§ Testo proposto:
>>>>
“Terapeutico” è oggi una parola sequestrata da logiche corporativistiche e difensive, una logica che Porges, il padre della Teoria polivagale, potrebbe definire come guidata da una neurocezione – percezione senza consapevolezza – di pericolo più che di connessione. Proprio questa è l’impressione: che chi si prende il diritto di proprietà di questa parola lo faccia perché guidato, senza saperlo, dalla sensazione di non sentirsi al sicuro. E questo non favorisce la connessione – e nemmeno la differenziazione, bensì il distanziamento. Ma andiamo con ordine.
<<<<
§ Compito 1:
Rispondi alle domande sul testo dedicato alla parola «terapeutico».
(a) Chi viene indicato come il padre della Teoria polivagale?
(b) Come viene definita la neurocezione?
(c) Che cosa favorisce, invece della connessione e della differenziazione, l'atteggiamento di chi si appropria di quella parola?
§ Compito 2:
Estendi il testo sulla parola «terapeutico» con un nuovo paragrafo che segua la sua ultima frase.
Le righe di dati non hanno alcun rapporto con il testo.

Dati raccolti:
>>>>
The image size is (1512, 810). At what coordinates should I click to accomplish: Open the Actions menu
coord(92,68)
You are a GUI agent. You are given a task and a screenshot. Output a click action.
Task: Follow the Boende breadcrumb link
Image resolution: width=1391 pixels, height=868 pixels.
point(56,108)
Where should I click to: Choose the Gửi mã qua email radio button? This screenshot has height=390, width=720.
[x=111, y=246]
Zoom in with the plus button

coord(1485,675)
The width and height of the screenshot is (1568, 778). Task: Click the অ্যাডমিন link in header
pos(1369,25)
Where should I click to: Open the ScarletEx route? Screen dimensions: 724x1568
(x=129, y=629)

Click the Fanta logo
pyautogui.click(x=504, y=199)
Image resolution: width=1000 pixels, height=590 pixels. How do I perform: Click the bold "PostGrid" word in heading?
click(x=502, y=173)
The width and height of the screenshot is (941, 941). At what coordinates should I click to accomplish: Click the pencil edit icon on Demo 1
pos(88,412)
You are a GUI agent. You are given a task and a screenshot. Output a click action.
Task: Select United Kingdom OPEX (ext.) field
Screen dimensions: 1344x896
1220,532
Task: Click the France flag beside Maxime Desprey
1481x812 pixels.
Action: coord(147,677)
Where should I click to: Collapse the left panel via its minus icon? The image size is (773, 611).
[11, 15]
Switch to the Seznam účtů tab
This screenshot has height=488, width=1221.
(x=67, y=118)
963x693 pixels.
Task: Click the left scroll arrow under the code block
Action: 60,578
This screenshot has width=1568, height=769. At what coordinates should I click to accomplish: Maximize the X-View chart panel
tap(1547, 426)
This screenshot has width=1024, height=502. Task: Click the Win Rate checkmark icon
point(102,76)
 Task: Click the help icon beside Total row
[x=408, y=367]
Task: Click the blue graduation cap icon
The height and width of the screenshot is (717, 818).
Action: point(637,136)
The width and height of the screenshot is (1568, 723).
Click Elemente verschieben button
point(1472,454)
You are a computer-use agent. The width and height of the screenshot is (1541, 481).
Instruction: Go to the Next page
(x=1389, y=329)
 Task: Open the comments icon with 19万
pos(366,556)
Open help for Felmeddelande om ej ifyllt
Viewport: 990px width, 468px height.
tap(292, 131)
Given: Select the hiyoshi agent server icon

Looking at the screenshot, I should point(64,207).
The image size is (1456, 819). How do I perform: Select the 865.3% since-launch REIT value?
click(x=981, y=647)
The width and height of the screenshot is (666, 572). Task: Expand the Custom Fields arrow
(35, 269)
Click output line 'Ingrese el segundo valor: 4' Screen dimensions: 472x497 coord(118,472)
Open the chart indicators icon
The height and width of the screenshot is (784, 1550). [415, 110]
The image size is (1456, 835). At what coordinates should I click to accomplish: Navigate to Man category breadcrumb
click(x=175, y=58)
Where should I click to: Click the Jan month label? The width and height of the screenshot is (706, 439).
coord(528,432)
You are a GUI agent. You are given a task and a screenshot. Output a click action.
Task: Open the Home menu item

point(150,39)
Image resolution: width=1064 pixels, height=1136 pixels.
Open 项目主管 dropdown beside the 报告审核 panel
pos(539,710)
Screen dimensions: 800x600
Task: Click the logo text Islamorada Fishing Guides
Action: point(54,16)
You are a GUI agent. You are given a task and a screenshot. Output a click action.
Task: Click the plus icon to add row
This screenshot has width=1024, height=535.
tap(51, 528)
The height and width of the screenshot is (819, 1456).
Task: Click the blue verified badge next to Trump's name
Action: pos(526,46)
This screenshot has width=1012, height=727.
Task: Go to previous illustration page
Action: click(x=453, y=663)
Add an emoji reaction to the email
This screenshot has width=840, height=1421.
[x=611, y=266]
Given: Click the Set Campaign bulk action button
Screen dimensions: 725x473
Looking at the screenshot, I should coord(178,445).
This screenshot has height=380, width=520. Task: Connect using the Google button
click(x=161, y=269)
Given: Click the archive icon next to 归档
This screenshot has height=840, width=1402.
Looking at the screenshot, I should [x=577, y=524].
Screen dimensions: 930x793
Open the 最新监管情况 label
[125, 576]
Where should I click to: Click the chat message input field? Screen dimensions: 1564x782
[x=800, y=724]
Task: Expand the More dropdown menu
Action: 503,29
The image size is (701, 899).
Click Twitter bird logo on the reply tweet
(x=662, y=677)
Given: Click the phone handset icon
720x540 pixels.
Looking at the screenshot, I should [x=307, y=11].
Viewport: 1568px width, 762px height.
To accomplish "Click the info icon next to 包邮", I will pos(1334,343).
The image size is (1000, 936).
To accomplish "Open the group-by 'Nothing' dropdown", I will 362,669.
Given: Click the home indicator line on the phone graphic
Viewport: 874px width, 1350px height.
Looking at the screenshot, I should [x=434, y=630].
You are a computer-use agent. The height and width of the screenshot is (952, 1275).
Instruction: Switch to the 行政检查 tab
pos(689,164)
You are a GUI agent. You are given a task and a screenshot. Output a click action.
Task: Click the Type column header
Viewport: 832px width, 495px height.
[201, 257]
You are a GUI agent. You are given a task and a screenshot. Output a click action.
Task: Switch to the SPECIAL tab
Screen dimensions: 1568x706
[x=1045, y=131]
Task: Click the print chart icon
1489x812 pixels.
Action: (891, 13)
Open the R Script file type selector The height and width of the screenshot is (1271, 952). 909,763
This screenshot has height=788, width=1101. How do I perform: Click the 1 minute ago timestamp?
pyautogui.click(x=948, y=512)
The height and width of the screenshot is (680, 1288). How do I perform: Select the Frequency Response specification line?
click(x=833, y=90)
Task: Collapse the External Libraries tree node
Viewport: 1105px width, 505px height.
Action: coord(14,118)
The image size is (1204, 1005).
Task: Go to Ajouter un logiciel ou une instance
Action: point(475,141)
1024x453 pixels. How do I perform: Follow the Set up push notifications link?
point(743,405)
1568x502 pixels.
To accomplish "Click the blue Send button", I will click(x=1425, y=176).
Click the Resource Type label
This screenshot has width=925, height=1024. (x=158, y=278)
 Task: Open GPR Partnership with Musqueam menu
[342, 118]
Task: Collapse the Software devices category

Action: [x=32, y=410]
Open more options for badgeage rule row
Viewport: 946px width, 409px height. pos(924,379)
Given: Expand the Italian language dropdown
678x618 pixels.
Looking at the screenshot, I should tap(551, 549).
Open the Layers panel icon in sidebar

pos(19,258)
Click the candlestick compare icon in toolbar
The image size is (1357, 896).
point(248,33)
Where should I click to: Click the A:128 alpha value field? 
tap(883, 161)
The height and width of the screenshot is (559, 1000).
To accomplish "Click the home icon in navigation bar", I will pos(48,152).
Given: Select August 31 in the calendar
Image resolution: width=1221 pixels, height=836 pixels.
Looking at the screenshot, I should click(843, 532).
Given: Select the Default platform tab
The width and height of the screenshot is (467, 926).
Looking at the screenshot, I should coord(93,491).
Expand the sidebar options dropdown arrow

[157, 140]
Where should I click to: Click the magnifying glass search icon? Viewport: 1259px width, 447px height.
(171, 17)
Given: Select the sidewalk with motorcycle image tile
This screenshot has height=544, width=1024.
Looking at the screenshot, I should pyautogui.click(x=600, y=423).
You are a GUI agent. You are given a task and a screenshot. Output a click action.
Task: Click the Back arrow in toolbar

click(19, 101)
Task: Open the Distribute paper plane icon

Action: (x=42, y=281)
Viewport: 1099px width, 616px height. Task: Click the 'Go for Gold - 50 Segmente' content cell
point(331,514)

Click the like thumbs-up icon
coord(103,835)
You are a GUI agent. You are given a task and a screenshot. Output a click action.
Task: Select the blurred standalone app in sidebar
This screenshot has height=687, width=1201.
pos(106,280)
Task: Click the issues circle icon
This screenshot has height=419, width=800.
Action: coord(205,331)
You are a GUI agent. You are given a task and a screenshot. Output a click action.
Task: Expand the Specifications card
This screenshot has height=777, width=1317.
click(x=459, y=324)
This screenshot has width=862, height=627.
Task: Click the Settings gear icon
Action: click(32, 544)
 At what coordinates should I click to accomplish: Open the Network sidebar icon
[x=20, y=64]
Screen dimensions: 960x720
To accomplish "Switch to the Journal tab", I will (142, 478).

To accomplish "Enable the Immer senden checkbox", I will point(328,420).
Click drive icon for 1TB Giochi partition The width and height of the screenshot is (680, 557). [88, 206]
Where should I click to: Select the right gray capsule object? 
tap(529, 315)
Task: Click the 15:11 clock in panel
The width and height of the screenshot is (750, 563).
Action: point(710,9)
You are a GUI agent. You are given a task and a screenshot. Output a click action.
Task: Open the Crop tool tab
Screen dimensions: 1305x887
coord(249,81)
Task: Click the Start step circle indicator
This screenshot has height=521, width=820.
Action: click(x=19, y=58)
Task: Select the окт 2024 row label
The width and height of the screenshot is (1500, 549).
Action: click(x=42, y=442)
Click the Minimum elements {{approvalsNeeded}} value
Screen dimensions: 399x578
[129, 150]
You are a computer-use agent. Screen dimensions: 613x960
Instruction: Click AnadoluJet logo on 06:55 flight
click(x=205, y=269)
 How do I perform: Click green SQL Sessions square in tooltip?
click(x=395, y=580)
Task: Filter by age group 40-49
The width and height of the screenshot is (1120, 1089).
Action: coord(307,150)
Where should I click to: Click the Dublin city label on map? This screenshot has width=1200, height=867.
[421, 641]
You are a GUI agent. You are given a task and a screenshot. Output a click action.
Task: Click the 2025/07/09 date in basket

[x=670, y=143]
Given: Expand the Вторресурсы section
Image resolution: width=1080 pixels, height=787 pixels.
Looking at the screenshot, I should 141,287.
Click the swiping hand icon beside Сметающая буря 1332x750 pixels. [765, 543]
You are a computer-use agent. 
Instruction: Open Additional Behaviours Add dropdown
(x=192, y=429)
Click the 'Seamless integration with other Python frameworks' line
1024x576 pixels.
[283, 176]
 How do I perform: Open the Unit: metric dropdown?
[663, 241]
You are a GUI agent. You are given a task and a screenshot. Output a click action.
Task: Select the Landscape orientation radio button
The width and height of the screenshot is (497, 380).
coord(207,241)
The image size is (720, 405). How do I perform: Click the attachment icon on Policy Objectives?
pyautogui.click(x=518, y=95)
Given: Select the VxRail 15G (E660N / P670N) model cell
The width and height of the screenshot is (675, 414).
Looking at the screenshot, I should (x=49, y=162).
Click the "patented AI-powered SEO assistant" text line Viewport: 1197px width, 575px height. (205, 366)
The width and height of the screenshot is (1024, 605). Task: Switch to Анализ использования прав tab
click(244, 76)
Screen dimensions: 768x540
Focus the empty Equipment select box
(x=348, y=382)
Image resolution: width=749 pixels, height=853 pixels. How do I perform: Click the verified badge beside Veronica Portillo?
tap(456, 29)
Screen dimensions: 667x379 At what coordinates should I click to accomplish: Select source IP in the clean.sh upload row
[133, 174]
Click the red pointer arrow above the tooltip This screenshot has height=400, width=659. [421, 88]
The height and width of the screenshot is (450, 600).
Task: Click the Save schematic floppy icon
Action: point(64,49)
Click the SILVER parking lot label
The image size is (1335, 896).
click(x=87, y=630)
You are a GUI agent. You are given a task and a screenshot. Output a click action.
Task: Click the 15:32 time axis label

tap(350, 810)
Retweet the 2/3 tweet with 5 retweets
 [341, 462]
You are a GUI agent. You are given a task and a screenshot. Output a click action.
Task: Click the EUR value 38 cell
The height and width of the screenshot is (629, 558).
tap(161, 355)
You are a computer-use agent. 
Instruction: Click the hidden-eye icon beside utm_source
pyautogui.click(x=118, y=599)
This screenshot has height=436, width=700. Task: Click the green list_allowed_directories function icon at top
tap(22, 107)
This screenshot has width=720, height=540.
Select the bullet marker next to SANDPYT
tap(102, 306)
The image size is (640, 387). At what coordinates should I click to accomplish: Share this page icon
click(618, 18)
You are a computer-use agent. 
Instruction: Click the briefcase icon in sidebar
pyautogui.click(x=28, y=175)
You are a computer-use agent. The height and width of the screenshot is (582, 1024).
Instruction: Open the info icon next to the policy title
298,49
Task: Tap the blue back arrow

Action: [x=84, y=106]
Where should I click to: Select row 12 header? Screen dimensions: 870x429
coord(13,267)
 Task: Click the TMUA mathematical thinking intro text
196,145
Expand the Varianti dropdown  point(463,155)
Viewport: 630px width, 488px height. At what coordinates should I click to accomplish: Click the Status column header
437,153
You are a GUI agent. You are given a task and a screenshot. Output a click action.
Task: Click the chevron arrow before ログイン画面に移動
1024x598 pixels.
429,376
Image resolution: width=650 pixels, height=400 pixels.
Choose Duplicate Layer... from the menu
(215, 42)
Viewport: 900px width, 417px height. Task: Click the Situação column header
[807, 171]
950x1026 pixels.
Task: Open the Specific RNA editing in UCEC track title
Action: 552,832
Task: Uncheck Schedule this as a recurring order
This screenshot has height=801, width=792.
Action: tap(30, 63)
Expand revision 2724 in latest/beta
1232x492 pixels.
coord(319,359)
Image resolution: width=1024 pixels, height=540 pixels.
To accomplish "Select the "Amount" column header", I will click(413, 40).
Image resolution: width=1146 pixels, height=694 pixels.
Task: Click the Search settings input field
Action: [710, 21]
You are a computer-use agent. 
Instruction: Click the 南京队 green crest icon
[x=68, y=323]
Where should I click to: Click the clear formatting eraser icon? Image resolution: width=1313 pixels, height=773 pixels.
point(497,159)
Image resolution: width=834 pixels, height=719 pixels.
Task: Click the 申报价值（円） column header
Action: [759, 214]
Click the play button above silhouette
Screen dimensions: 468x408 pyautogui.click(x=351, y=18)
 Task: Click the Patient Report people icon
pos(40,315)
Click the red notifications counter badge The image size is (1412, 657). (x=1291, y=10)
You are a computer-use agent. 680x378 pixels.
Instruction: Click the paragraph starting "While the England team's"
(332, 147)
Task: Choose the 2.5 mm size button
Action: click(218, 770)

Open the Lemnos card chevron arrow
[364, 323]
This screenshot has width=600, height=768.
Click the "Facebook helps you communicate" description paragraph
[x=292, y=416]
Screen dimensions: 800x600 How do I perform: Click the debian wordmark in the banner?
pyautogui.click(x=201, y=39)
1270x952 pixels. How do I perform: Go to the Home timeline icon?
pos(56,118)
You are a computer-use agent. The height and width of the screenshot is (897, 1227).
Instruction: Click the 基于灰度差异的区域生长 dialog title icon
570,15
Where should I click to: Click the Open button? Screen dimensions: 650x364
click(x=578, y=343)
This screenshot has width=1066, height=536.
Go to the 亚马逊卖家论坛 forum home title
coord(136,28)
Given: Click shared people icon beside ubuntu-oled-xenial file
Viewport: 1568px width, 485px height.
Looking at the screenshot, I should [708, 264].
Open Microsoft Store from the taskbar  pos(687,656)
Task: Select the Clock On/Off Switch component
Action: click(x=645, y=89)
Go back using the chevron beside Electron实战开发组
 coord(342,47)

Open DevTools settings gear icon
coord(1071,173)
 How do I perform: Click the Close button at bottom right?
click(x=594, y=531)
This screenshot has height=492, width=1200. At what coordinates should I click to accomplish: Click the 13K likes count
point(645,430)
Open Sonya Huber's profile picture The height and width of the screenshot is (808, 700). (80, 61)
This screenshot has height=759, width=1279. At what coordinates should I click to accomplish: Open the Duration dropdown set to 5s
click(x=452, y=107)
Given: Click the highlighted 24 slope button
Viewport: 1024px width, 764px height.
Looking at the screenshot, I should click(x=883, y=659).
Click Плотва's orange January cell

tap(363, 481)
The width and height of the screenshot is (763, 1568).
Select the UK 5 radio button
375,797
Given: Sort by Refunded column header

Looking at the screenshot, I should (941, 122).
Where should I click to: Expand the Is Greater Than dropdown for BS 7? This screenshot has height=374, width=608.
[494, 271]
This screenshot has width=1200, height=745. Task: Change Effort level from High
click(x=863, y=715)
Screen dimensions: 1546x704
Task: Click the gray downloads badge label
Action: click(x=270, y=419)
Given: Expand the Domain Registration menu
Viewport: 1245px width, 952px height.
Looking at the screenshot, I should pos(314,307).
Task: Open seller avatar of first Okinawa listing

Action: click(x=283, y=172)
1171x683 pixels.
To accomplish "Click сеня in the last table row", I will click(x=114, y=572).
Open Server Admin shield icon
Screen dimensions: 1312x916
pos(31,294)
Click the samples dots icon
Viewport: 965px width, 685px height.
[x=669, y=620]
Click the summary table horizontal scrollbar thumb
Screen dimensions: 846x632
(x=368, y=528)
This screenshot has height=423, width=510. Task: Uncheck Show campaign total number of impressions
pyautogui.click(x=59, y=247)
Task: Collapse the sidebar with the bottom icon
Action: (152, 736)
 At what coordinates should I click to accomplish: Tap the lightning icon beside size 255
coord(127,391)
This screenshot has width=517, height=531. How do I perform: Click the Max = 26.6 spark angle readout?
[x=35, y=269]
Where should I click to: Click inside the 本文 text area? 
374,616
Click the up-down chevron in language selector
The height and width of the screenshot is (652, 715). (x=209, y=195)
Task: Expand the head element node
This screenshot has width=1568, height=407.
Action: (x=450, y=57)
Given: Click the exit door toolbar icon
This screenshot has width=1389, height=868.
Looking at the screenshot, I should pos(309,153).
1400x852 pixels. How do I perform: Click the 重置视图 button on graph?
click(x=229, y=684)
<<<<
§ Risposta 1:
(a) Porges.
(b) Come percezione senza consapevolezza.
(c) Il distanziamento.

§ Risposta 2:
Che la sensazione soggettiva di sicurezza ci predisponga alla connessione con gli altri esseri umani e con l’ambiente che ci circonda lo abbiamo capito da un tempo indefinito, al pari del fatto che mettere a proprio agio le persone, parlando loro dolcemente, sorridendo le ha da sempre fatte sentire in sicurezza. Oggi, che questa realtà autoevidente è provata scientificamente dalla Teoria polivagale, sappiamo per certo che il sistema nervoso autonomo (SNA) di un essere umano, se l’ambiente è percepito (o meglio “neurocepito”) come sicuro, è strutturato per connettersi e ingaggiarsi socialmente, che l’attivazione di questi tre stati fisiologici– sicurezza, pericolo, minaccia per la vita – è gerarchica e indipendente dalla nostra volontà (co-regolazione) e che conoscendo il funzionamento del nostro SNA sarà più facile per noi contribuire intenzionalmente alla sua regolazione (autoregolazione). Dobbiamo ringraziare Porges e Dana per l’importante contributo che il loro lavoro ha dato ai professionisti delle relazioni di aiuto e alla maggior comprensione dell’essere umano. Tuttavia dovremmo, al pari, rendere omaggio all’intuizione umana come a una formidabile anticipatrice della scienza – questo caso ne è un esempio – e ammettere che la scienza, in quanto pratica umana, è subordinata agli aspetti umani, da questi nasce e per effetto di questi prospera.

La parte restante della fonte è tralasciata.